The advent of digital life has led network traffic to increase rapidly, and users to have more demanding requirements for experience. Operators have incorporated video, 5G, and private line services into key development strategies for planning and building transport networks over the next five years. To provide optimal user experience, reduce network operating expenses (OPEX), and improve their return on investment (ROI), operators generally choose to construct ultra-broadband and intent-driven networks by deploying OTN to CO at the metro edge.

New Services Have Rigid Requirements for High Bandwidth and Low Latency

UHD video services need high bandwidth and low latency. According to forecasts, the proportion of 4K video traffic as part of total network traffic will increase from 2% in 2017 to 20% in 2021, and video services are driving a 25% compound annual growth rate (CAGR) in network traffic. The switching and interaction of 4K video and AR/VR services create demanding requirements for low latency. For example, the E2E latency of 4K videos must be lower than 20 ms, which is more demanding than the requirement for 50 ms E2E latency of HD videos.

5G services need high bandwidth and low latency. The average bandwidth of 5G base stations will exceed 1 Gbps, with a peak value of about 10 Gbps, which is 10 times as high as the bandwidth on 4G networks. Some new 5G services require an E2E latency of lower than 10 ms, limiting transport latency to no higher than 5 ms.

Private line services need high bandwidth and low latency. Digital development in various industries has driven enterprise private lines to develop from megabit-level to 100M, GE, 10GE, or even 100GE. For example, 100GE is a basic service granularity for DC interconnection. In the financial industry, 303 transactions can be performed in one ms. This means that a decrease in latency of one ms allows for the transmission of 303 additional transactions, which can boost the overall transaction amounts by hundreds of millions of US dollars per year.

The most basic requirements for an optimal user experience are high bandwidth and low latency. How can a transport network be built that offers optimal experience with high bandwidth and low latency?

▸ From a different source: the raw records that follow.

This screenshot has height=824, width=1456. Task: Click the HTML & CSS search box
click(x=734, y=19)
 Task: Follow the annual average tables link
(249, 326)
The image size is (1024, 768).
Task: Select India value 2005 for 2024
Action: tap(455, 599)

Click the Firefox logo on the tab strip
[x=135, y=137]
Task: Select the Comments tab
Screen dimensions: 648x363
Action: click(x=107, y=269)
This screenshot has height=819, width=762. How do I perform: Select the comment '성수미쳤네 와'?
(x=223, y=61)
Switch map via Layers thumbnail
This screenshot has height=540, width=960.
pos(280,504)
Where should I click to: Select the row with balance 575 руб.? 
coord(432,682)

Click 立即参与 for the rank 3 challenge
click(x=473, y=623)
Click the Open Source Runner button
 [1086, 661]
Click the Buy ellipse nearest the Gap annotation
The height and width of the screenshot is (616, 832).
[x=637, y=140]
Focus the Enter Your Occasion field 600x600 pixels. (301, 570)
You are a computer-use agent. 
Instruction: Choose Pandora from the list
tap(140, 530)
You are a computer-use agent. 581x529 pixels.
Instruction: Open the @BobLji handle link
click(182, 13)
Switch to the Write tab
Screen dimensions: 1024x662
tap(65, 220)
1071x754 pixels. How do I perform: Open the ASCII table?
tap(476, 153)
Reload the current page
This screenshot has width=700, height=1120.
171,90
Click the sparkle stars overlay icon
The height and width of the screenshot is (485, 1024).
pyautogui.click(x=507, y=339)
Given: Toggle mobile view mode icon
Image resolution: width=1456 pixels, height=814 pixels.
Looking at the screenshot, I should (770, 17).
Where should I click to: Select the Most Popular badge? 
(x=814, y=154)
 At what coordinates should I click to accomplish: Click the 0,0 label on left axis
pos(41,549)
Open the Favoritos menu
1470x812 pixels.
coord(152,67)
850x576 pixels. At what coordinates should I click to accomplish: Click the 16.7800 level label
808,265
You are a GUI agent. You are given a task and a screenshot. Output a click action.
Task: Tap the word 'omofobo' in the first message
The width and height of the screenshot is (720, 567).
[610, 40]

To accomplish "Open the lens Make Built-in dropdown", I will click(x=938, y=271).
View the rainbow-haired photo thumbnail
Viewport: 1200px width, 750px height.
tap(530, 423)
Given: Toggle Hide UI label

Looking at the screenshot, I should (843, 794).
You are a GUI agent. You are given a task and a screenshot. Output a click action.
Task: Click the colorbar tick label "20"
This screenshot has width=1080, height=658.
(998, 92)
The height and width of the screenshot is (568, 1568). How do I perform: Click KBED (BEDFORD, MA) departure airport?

OTN to CO, Building Ultra-Broadband and Intent-Driven Transport Networks That Offer an Optimal Experience

Metro CO is an integrated service access point of the network. Home broadband, mobile, and private line services are all aggregated to the CO, making the CO increasingly important. Deploying OTN to CO has become a common practice of many operators for the following reasons:

• OTN improves network capacity by 100 times. The construction of transport networks must meet the traffic requirements over the coming 3 to 5 years. With the development of video and 5G services, the traffic of each CO will typically reach more than 100G. OTN provides a bandwidth of 100 Gbps or higher and increases the system capacity up to Tbps, which not only satisfies current requirements but also fully supports future smooth evolution.
• Simplified network architecture based on OTN provides an optimal user experience. Traditional networks use a multi-layer architecture. The packet loss rate and latency are high in the process of hop-by-hop service forwarding, making user experience difficult to guarantee. OTN uses electrical-layer ODUk or optical-layer wavelengths for pass-through transmission, which provides a flattened and simplified architecture, reducing the number of network layers. In this way, services can be directly transmitted from COs to core routers (CRs) in one-hop connection mode with zero packet loss and minimum latency, providing an optimal user experience and improving operator competitiveness.
• MS-OTN is configured to carry various services, enabling multi-service transport over the same network. In traditional solutions, different services must be carried by different networks. For example, private line services and traditional voice services are transmitted through SDH networks, and FBB/MBB services are transmitted through data networks. MS-OTN implements unified cross-connection grooming and line transmission of VC, packet, and ODUk services, so that various services including Ethernet, large-granularity private line, TDM private line, and DCI services can be carried over the same network. This enables operators to provide multi-service transport over the same network, accelerating network convergence and reducing TCO.
• TSDN is enabled to achieve intelligent management. Optical networking based on transport software-defined networking (TSDN) has open and elastic features and supports various apps and service innovations. It automatically adapts to transmission rates and distances in various scenarios, intelligently selects routes based on latency policies, and implements unified grooming and intelligent management of cross-layer and cross-domain network resources.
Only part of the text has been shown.